## What you are asked to do
Every line below should be repeated exactly.

[Stored records]
========

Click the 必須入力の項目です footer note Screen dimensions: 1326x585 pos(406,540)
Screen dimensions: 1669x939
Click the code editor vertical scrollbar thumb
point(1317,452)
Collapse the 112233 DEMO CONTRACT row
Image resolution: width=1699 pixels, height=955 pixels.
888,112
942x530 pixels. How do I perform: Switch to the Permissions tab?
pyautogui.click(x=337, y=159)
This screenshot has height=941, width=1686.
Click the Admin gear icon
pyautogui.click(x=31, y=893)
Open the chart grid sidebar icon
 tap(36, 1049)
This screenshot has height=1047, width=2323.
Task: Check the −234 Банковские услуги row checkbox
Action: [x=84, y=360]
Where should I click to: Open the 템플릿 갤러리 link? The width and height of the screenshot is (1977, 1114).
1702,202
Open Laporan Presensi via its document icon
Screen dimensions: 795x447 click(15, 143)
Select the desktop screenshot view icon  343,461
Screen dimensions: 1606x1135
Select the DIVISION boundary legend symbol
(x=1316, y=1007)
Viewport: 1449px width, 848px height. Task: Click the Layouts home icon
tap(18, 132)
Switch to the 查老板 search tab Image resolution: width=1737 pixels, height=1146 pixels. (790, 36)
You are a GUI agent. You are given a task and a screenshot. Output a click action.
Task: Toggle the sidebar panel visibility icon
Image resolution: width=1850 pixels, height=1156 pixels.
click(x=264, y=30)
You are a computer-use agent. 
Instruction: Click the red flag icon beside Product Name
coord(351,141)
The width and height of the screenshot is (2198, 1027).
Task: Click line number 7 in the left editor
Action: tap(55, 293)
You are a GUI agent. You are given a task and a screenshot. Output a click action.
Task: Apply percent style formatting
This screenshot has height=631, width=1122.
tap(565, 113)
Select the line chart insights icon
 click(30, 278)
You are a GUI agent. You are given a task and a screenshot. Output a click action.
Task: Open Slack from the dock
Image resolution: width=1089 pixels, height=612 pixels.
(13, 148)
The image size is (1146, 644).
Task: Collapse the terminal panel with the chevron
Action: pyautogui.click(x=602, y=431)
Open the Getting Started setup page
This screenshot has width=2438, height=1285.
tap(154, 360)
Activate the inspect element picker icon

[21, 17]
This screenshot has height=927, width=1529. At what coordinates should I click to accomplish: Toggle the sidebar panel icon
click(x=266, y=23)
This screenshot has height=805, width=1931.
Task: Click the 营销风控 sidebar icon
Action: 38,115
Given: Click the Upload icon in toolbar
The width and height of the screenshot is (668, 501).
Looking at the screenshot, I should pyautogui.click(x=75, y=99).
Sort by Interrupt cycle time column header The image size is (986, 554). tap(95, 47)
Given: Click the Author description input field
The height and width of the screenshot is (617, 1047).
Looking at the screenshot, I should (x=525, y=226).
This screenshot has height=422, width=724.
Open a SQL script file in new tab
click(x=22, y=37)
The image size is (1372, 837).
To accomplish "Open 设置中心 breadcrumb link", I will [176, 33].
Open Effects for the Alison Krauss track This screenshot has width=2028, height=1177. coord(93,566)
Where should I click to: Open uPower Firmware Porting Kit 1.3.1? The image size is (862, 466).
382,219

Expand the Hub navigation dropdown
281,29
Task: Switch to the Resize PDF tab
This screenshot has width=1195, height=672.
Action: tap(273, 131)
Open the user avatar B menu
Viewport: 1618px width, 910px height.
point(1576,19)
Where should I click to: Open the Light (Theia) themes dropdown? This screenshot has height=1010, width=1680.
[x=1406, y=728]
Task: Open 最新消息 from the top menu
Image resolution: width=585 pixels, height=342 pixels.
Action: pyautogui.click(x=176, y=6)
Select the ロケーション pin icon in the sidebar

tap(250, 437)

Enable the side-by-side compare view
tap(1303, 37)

========

## Result below
Click the 必須入力の項目です footer note Screen dimensions: 1326x585 pos(406,540)
Screen dimensions: 1669x939
Click the code editor vertical scrollbar thumb
point(1317,452)
Collapse the 112233 DEMO CONTRACT row
Image resolution: width=1699 pixels, height=955 pixels.
888,112
942x530 pixels. How do I perform: Switch to the Permissions tab?
pyautogui.click(x=337, y=159)
This screenshot has height=941, width=1686.
Click the Admin gear icon
pyautogui.click(x=31, y=893)
Open the chart grid sidebar icon
 tap(36, 1049)
This screenshot has height=1047, width=2323.
Task: Check the −234 Банковские услуги row checkbox
Action: [x=84, y=360]
Where should I click to: Open the 템플릿 갤러리 link? The width and height of the screenshot is (1977, 1114).
1702,202
Open Laporan Presensi via its document icon
Screen dimensions: 795x447 click(15, 143)
Select the desktop screenshot view icon  343,461
Screen dimensions: 1606x1135
Select the DIVISION boundary legend symbol
(x=1316, y=1007)
Viewport: 1449px width, 848px height. Task: Click the Layouts home icon
tap(18, 132)
Switch to the 查老板 search tab Image resolution: width=1737 pixels, height=1146 pixels. (790, 36)
You are a GUI agent. You are given a task and a screenshot. Output a click action.
Task: Toggle the sidebar panel visibility icon
Image resolution: width=1850 pixels, height=1156 pixels.
click(x=264, y=30)
You are a computer-use agent. 
Instruction: Click the red flag icon beside Product Name
coord(351,141)
The width and height of the screenshot is (2198, 1027).
Task: Click line number 7 in the left editor
Action: tap(55, 293)
You are a GUI agent. You are given a task and a screenshot. Output a click action.
Task: Apply percent style formatting
This screenshot has height=631, width=1122.
tap(565, 113)
Select the line chart insights icon
 click(30, 278)
You are a GUI agent. You are given a task and a screenshot. Output a click action.
Task: Open Slack from the dock
Image resolution: width=1089 pixels, height=612 pixels.
(13, 148)
The image size is (1146, 644).
Task: Collapse the terminal panel with the chevron
Action: pyautogui.click(x=602, y=431)
Open the Getting Started setup page
This screenshot has width=2438, height=1285.
tap(154, 360)
Activate the inspect element picker icon

[21, 17]
This screenshot has height=927, width=1529. At what coordinates should I click to accomplish: Toggle the sidebar panel icon
click(x=266, y=23)
This screenshot has height=805, width=1931.
Task: Click the 营销风控 sidebar icon
Action: 38,115
Given: Click the Upload icon in toolbar
The width and height of the screenshot is (668, 501).
Looking at the screenshot, I should pyautogui.click(x=75, y=99).
Sort by Interrupt cycle time column header The image size is (986, 554). tap(95, 47)
Given: Click the Author description input field
The height and width of the screenshot is (617, 1047).
Looking at the screenshot, I should (x=525, y=226).
This screenshot has height=422, width=724.
Open a SQL script file in new tab
click(x=22, y=37)
The image size is (1372, 837).
To accomplish "Open 设置中心 breadcrumb link", I will [176, 33].
Open Effects for the Alison Krauss track This screenshot has width=2028, height=1177. coord(93,566)
Where should I click to: Open uPower Firmware Porting Kit 1.3.1? The image size is (862, 466).
382,219

Expand the Hub navigation dropdown
281,29
Task: Switch to the Resize PDF tab
This screenshot has width=1195, height=672.
Action: tap(273, 131)
Open the user avatar B menu
Viewport: 1618px width, 910px height.
point(1576,19)
Where should I click to: Open the Light (Theia) themes dropdown? This screenshot has height=1010, width=1680.
[x=1406, y=728]
Task: Open 最新消息 from the top menu
Image resolution: width=585 pixels, height=342 pixels.
Action: pyautogui.click(x=176, y=6)
Select the ロケーション pin icon in the sidebar

tap(250, 437)

Enable the side-by-side compare view
tap(1303, 37)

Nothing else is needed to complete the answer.